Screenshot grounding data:
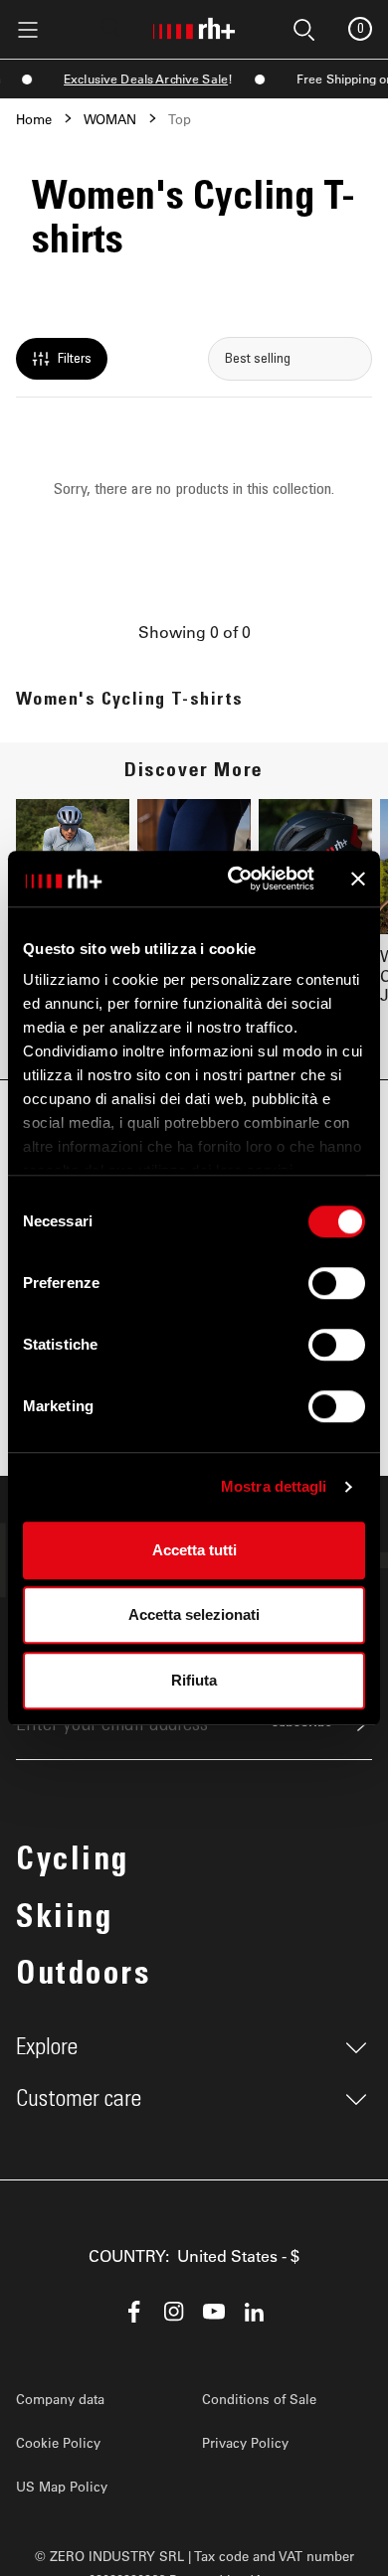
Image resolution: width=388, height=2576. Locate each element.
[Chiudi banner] (358, 879)
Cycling (72, 1862)
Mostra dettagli (274, 1486)
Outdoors (83, 1977)
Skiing (64, 1920)
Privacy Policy (245, 2442)
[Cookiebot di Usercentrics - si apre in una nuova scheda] (235, 878)
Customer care (78, 2099)
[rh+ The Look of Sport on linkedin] (254, 2312)
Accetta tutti (194, 1549)
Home (34, 118)
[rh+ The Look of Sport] (194, 25)
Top (179, 118)
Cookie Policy (58, 2442)
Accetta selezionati (194, 1614)
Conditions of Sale (259, 2398)
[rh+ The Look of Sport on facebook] (134, 2312)
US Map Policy (61, 2486)
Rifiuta (194, 1680)
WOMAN (110, 118)
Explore (47, 2047)
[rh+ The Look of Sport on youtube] (214, 2312)
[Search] (111, 28)
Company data (60, 2398)
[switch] (336, 1283)
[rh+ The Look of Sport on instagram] (174, 2312)
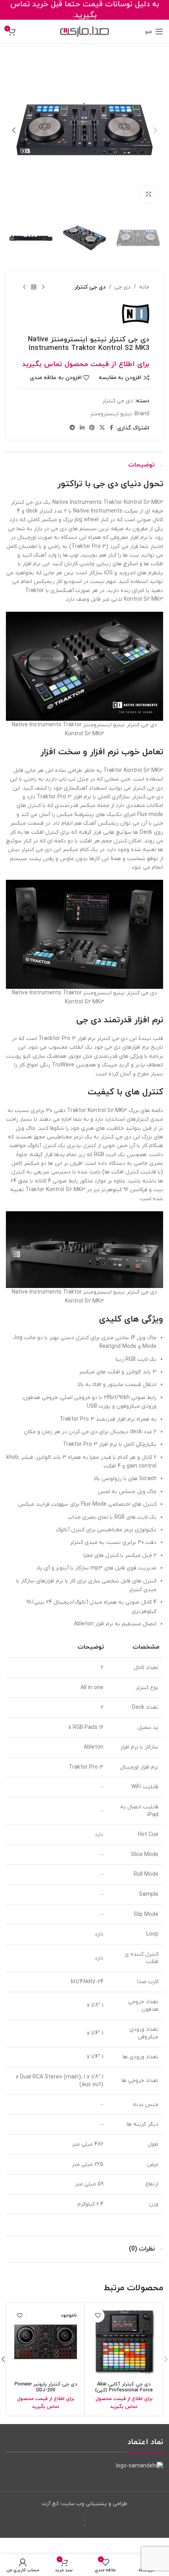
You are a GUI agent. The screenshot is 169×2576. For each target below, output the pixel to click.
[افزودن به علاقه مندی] (98, 2315)
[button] (155, 130)
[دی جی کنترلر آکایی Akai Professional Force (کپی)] (124, 2342)
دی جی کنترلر (90, 287)
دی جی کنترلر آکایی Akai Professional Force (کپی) (124, 2387)
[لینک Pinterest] (92, 428)
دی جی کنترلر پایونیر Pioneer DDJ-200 (46, 2387)
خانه (144, 287)
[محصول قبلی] (43, 287)
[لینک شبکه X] (102, 428)
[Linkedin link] (82, 428)
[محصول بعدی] (24, 287)
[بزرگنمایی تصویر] (148, 194)
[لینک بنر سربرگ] (84, 10)
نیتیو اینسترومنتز (111, 414)
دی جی (122, 287)
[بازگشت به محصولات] (34, 287)
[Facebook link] (111, 428)
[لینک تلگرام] (72, 428)
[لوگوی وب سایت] (84, 31)
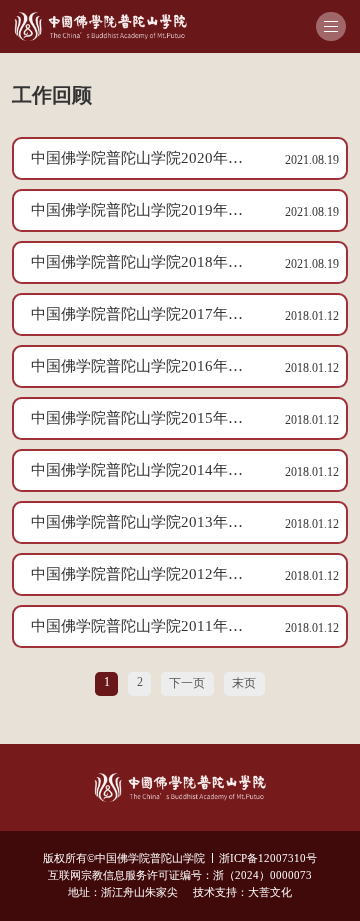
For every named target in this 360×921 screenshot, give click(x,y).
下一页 (187, 683)
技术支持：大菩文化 (242, 892)
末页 (244, 683)
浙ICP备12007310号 (268, 858)
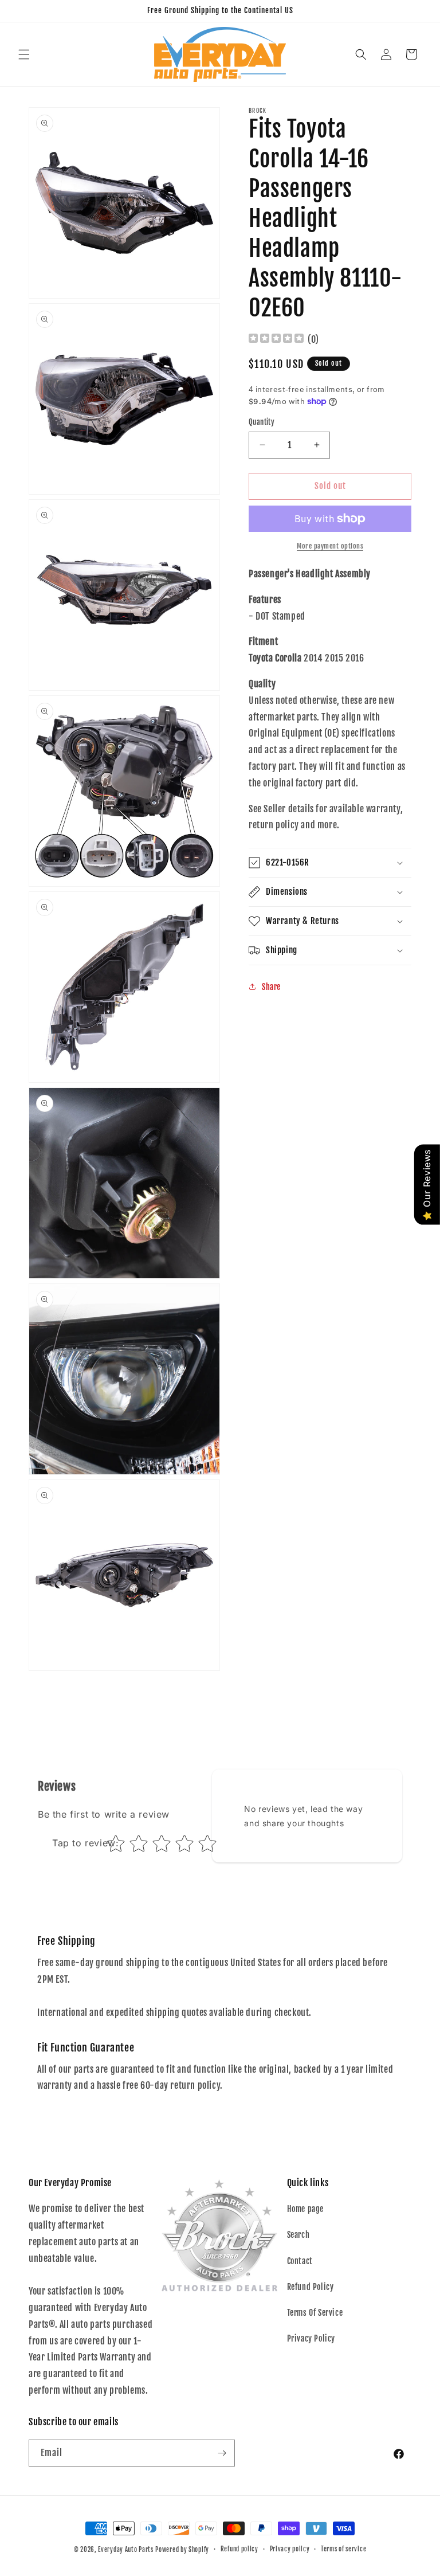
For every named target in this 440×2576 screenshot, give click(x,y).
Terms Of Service (315, 2312)
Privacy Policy (311, 2338)
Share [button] (271, 987)
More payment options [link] (330, 546)
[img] (276, 340)
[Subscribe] (221, 2453)
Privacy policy (290, 2549)
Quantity (261, 421)
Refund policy (239, 2549)
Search (298, 2235)
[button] (24, 54)
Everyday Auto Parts (125, 2550)
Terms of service (343, 2549)
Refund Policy (310, 2287)
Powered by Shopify (182, 2550)
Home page (305, 2209)
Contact (300, 2261)
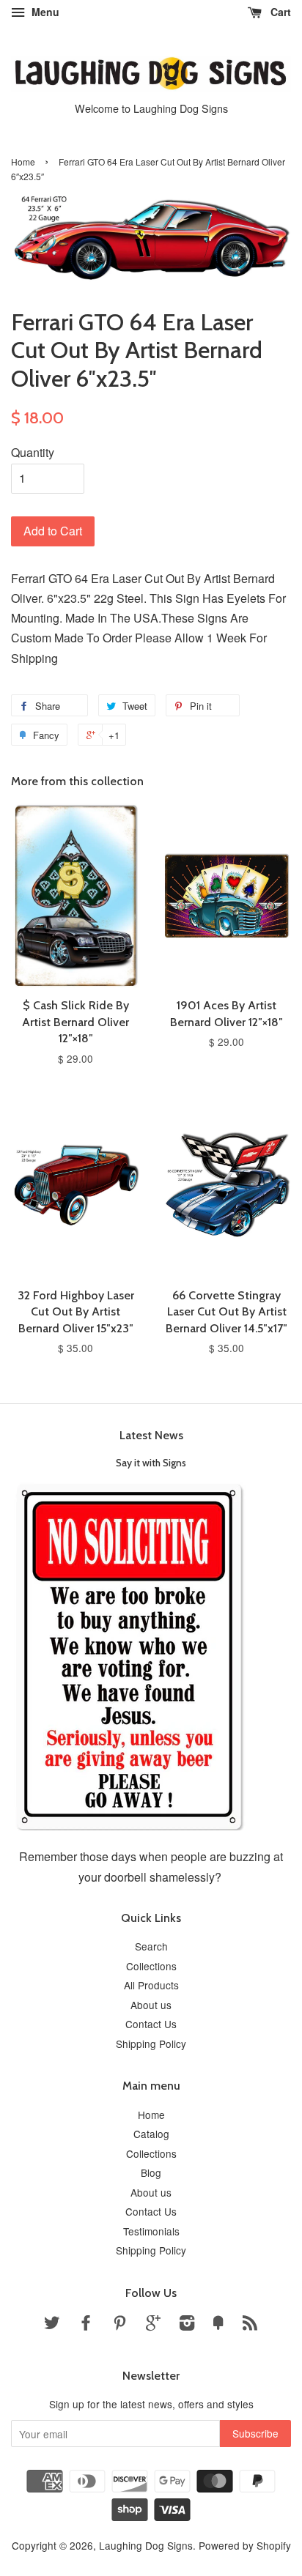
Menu (44, 11)
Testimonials (151, 2231)
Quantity (32, 452)
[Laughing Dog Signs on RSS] (250, 2324)
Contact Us (151, 2023)
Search (151, 1946)
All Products (151, 1985)
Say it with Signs (151, 1463)
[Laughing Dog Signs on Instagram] (187, 2324)
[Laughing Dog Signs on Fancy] (218, 2324)
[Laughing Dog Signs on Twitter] (52, 2324)
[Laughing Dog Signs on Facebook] (86, 2324)
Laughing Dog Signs (146, 2545)
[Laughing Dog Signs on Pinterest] (119, 2324)
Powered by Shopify (245, 2545)
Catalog (151, 2133)
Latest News (151, 1435)
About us (151, 2004)
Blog (151, 2172)
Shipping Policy (151, 2043)
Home (23, 161)
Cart (279, 11)
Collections (151, 1966)
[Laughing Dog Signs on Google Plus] (153, 2324)
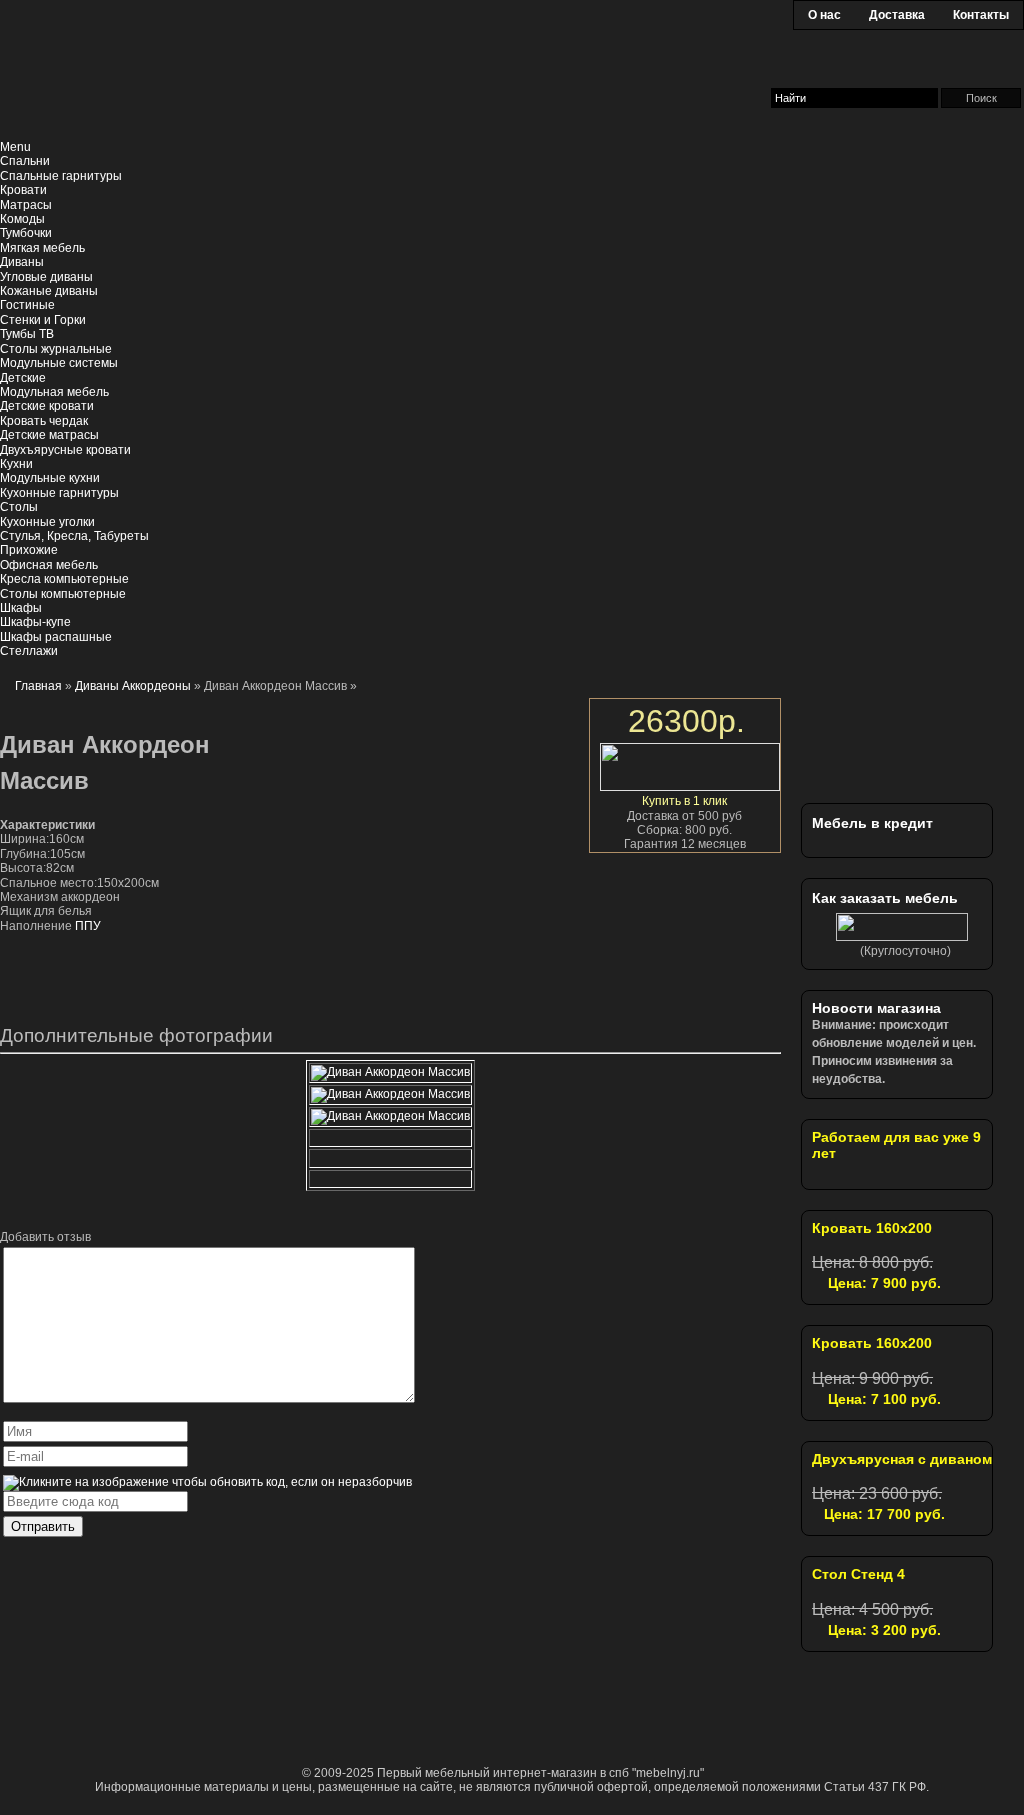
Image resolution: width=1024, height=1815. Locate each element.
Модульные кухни (50, 478)
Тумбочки (26, 233)
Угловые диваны (46, 277)
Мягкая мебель (42, 248)
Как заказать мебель (885, 898)
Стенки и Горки (43, 320)
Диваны (22, 262)
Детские (23, 378)
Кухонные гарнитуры (59, 493)
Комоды (22, 219)
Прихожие (29, 550)
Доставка (897, 15)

▶ [PROBLEM STATEMENT]:
If a record contains a picture, leave the picture out; repeat the record itself exactly.

▶ [WRITTEN RESPONSE]:
Image resolution: width=388, height=2576. Locate each element.
[Chiudi banner] (358, 879)
Cycling (72, 1862)
Mostra dettagli (274, 1486)
Outdoors (83, 1977)
Skiing (64, 1920)
Privacy Policy (245, 2442)
[Cookiebot di Usercentrics - si apre in una nuova scheda] (235, 878)
Customer care (78, 2099)
[rh+ The Look of Sport on linkedin] (254, 2312)
Accetta tutti (194, 1549)
Home (34, 118)
[rh+ The Look of Sport] (194, 25)
Top (179, 118)
Cookie Policy (58, 2442)
Accetta selezionati (194, 1614)
Conditions of Sale (259, 2398)
[rh+ The Look of Sport on facebook] (134, 2312)
US Map Policy (61, 2486)
Rifiuta (194, 1680)
WOMAN (110, 118)
Explore (47, 2047)
[rh+ The Look of Sport on youtube] (214, 2312)
[Search] (111, 28)
Company data (60, 2398)
[switch] (336, 1283)
[rh+ The Look of Sport on instagram] (174, 2312)
You are a GUI agent. The screenshot is 169×2576. For each target below, output the pixel to click.
[افزودن به علاقه مندی] (98, 2315)
[button] (155, 130)
[دی جی کنترلر آکایی Akai Professional Force (کپی)] (124, 2342)
دی جی کنترلر (90, 287)
دی جی کنترلر آکایی Akai Professional Force (کپی) (124, 2387)
[لینک Pinterest] (92, 428)
دی جی کنترلر پایونیر Pioneer DDJ-200 (46, 2387)
خانه (144, 287)
[محصول قبلی] (43, 287)
[لینک شبکه X] (102, 428)
[Linkedin link] (82, 428)
[محصول بعدی] (24, 287)
[بزرگنمایی تصویر] (148, 194)
[لینک بنر سربرگ] (84, 10)
نیتیو اینسترومنتز (111, 414)
دی جی (122, 287)
[بازگشت به محصولات] (34, 287)
[Facebook link] (111, 428)
[لینک تلگرام] (72, 428)
[لوگوی وب سایت] (84, 31)
For every named target in this 360×921 screenshot, give click(x,y).
下一页 (187, 683)
技术支持：大菩文化 (242, 892)
末页 (244, 683)
浙ICP备12007310号 (268, 858)
For every named target in this 440×2576 screenshot, give click(x,y).
Terms Of Service (315, 2312)
Privacy Policy (311, 2338)
Share [button] (271, 987)
More payment options [link] (330, 546)
[img] (276, 340)
[Subscribe] (221, 2453)
Privacy policy (290, 2549)
Quantity (261, 421)
Refund policy (239, 2549)
Search (298, 2235)
[button] (24, 54)
Everyday Auto Parts (125, 2550)
Terms of service (343, 2549)
Refund Policy (310, 2287)
Powered by Shopify (182, 2550)
Home page (305, 2209)
Contact (300, 2261)
Menu (44, 11)
Testimonials (151, 2231)
Quantity (32, 452)
[Laughing Dog Signs on RSS] (250, 2324)
Contact Us (151, 2023)
Search (151, 1946)
All Products (151, 1985)
Say it with Signs (151, 1463)
[Laughing Dog Signs on Instagram] (187, 2324)
[Laughing Dog Signs on Fancy] (218, 2324)
[Laughing Dog Signs on Twitter] (52, 2324)
[Laughing Dog Signs on Facebook] (86, 2324)
Laughing Dog Signs (146, 2545)
[Laughing Dog Signs on Pinterest] (119, 2324)
Powered by Shopify (245, 2545)
Catalog (151, 2133)
Latest News (151, 1435)
About us (151, 2004)
Blog (151, 2172)
Shipping Policy (151, 2043)
Home (23, 161)
Cart (279, 11)
Collections (151, 1966)
[Laughing Dog Signs on Google Plus] (153, 2324)
Image resolution: width=1024, height=1815. Locate each element.
Модульные кухни (50, 478)
Тумбочки (26, 233)
Угловые диваны (46, 277)
Мягкая мебель (42, 248)
Как заказать мебель (885, 898)
Стенки и Горки (43, 320)
Диваны (22, 262)
Детские (23, 378)
Кухонные гарнитуры (59, 493)
Комоды (22, 219)
Прихожие (29, 550)
Доставка (897, 15)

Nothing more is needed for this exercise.